Example - HF spectrum

The examples below use 14_hit04.par containing the HF linelist from the 2004 HITRAN release. (Other versions should give similar results, though the 2012 version will show additional lines from DF.)

To display the linelist, simply drag and drop the .par file onto a PGOPHER window:

Import the file to allow more flexible usage: Use File, Import, HITRAN File..., and select the .par file. For higher temperatures the partition function should be taken from HITRAN. To do this right click on the HITRANMolecule object (141 for HF) and select Add New..., Interpolated Partition Function and then right click on the Interpolated Partition Function object and select the parsums.dat file from the HITRAN distribution. In the following dialog box, make sure HF is selected in the Q column, and no other rows. For some molecules the Abundance will need to be set; for HF there is only one isotopologue in the .par file but, for example, an HCl linelist would require 0.75 and 0.25 to be entered for the 35 and 37 isotopes of Cl.
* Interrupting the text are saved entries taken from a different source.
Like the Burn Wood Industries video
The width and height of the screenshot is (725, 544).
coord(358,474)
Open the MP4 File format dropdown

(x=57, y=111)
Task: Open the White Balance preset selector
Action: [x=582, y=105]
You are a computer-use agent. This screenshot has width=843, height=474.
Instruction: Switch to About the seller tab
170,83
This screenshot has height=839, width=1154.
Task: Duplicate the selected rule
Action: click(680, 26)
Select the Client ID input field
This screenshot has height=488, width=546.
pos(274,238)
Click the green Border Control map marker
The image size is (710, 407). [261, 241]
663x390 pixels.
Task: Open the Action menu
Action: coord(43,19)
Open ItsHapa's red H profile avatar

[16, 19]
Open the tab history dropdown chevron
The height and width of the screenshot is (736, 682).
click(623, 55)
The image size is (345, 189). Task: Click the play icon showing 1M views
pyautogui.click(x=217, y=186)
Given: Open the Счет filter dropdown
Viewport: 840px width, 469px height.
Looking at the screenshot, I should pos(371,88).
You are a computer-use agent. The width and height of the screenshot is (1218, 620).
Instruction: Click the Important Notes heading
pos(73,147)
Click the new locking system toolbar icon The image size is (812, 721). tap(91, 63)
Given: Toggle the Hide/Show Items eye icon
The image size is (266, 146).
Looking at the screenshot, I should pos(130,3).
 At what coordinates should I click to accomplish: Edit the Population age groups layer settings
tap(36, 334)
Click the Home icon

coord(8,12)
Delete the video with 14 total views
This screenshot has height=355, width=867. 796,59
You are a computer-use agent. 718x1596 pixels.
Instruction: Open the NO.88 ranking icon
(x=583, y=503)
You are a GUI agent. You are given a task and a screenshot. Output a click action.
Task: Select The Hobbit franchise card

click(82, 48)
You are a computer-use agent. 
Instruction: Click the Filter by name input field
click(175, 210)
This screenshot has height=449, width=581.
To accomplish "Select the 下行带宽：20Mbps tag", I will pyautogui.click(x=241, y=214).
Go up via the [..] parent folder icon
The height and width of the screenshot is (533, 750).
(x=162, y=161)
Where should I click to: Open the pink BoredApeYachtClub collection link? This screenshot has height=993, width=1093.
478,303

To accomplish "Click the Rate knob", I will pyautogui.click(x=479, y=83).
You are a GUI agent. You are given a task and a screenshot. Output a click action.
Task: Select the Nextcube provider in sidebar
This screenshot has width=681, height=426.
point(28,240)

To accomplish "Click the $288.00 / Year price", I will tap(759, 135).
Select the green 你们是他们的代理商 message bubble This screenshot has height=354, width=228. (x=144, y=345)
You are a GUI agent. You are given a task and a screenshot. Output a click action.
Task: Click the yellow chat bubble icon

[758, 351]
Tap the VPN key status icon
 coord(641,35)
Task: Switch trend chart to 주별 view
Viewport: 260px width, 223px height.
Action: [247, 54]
The resulting spectrum will look the same as the above by default, but it is now possible to right click on a line to show the quantum numbers associated with the transition, and the temperature can be changed from the default. It is also possible to produce an energy level plot (View, Levels):

Note that HITRAN only provides partition functions staring at 70 K; for lower temperatures it is probably more accurate to delete the Interpolated Partition Function (or make it inactive), as the energy levels inferred from the HITRAN file are likely to be complete for lower temperatures.

Fitting to the HF data

The file HF.pgo is a standard PGOPHER linear molecule file, set up to simulate all the transitions in the .par file. Four vibrational levels are included in the model. The rotational constants (Origin, B, D and H) were determined by line position fitting using the .par file unmodified as the observations file. For this to work the vibrational states need to be named "0", "1", "2" and "3". The transition dipole moments were determined by a second fit to the same file, with the fit type set to Intensity rather than Line; the intensity units for the simulation need to be cm2WavenumberperMolecule. The partition function is calculated by a sum over all four vibrational levels rather than using an imported table; to allow the partition function values to be compared with HITRAN SymWt has been set to 4 to allow for the two spin ½ nuclei.